→ **Task requirements**
In the news passage about healthcare.gov, which company hosts the site?

→ **Text passage**
Meanwhile, the healthcare.gov application and enrollment system was down Sunday afternoon because the company that hosts the site had an Internet outage. HHS spokeswoman Joanne Peters wrote on Twitter that Terremark, the hosting company, was "working to fix ASAP."
The Obama administration will face intense pressure this week to be more forthcoming about how many people have actually succeeded in enrolling for coverage in the new insurance markets. Medicare chief Marilyn Tavenner is to testify during a House hearing Tuesday, followed Wednesday by Sebelius before the House Energy and Commerce Committee. The officials will also be grilled on how such crippling technical problems could have gone undetected prior to the website's Oct. 1 launch.
"The incompetence in building this website is staggering," said Rep. Marsha Blackburn, R-Tenn., the second ranking Republican on the panel and an opponent of the law.
Democrats said the new system needed time to get up and running, and it could be fixed to provide millions of people with affordable insurance. Kentucky Gov. Steve Beshear, a Democrat, said the system was "working in Kentucky," a state that has dealt with "some of the worst health statistics in the country. ... The only way we're going to get ourselves out of the ditch is some transformational tool," like the new health insurance system.

(Saved entries)
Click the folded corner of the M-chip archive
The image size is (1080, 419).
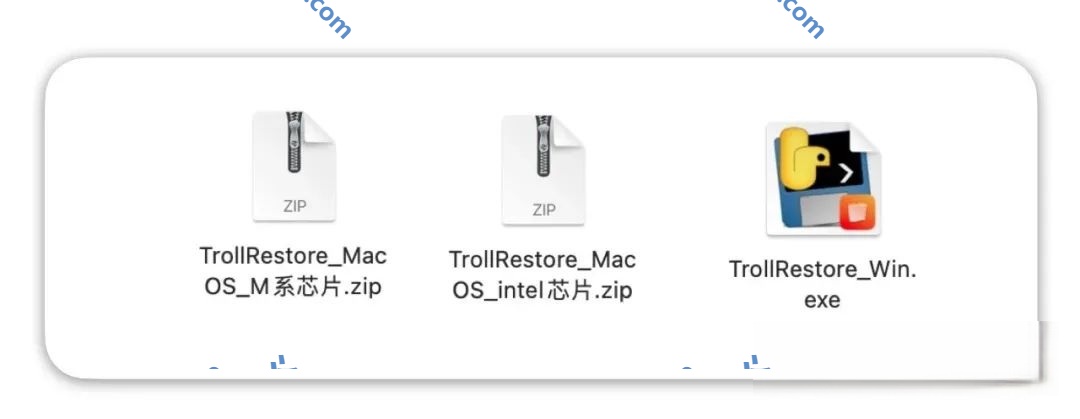(322, 127)
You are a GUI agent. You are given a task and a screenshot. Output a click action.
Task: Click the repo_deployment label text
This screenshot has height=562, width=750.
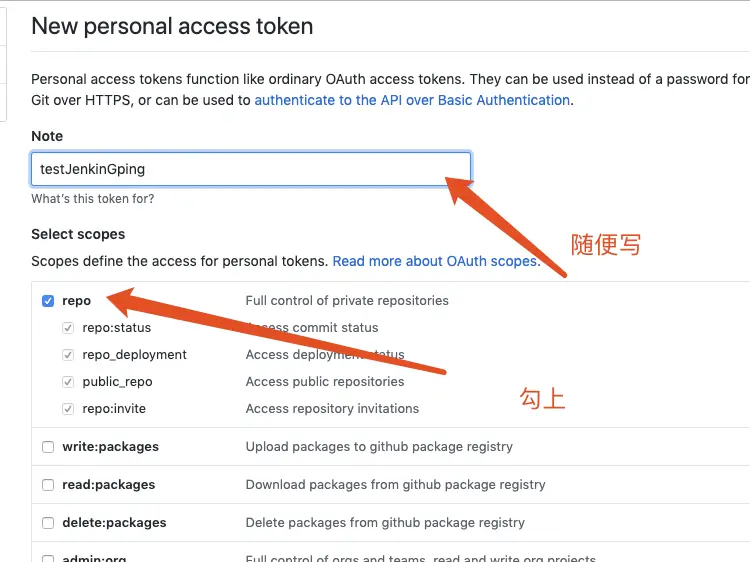click(134, 355)
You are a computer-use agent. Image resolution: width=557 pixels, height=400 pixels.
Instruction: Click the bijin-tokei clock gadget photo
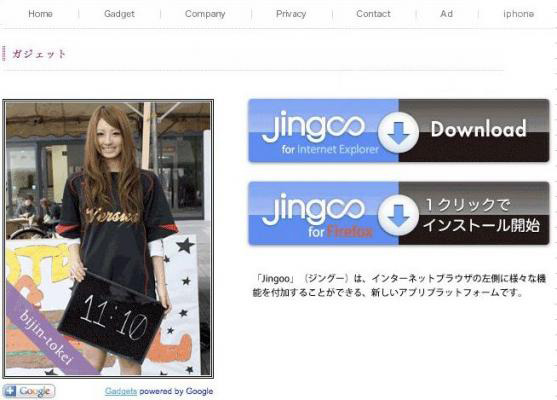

→ **Solution for this exercise**
Terremark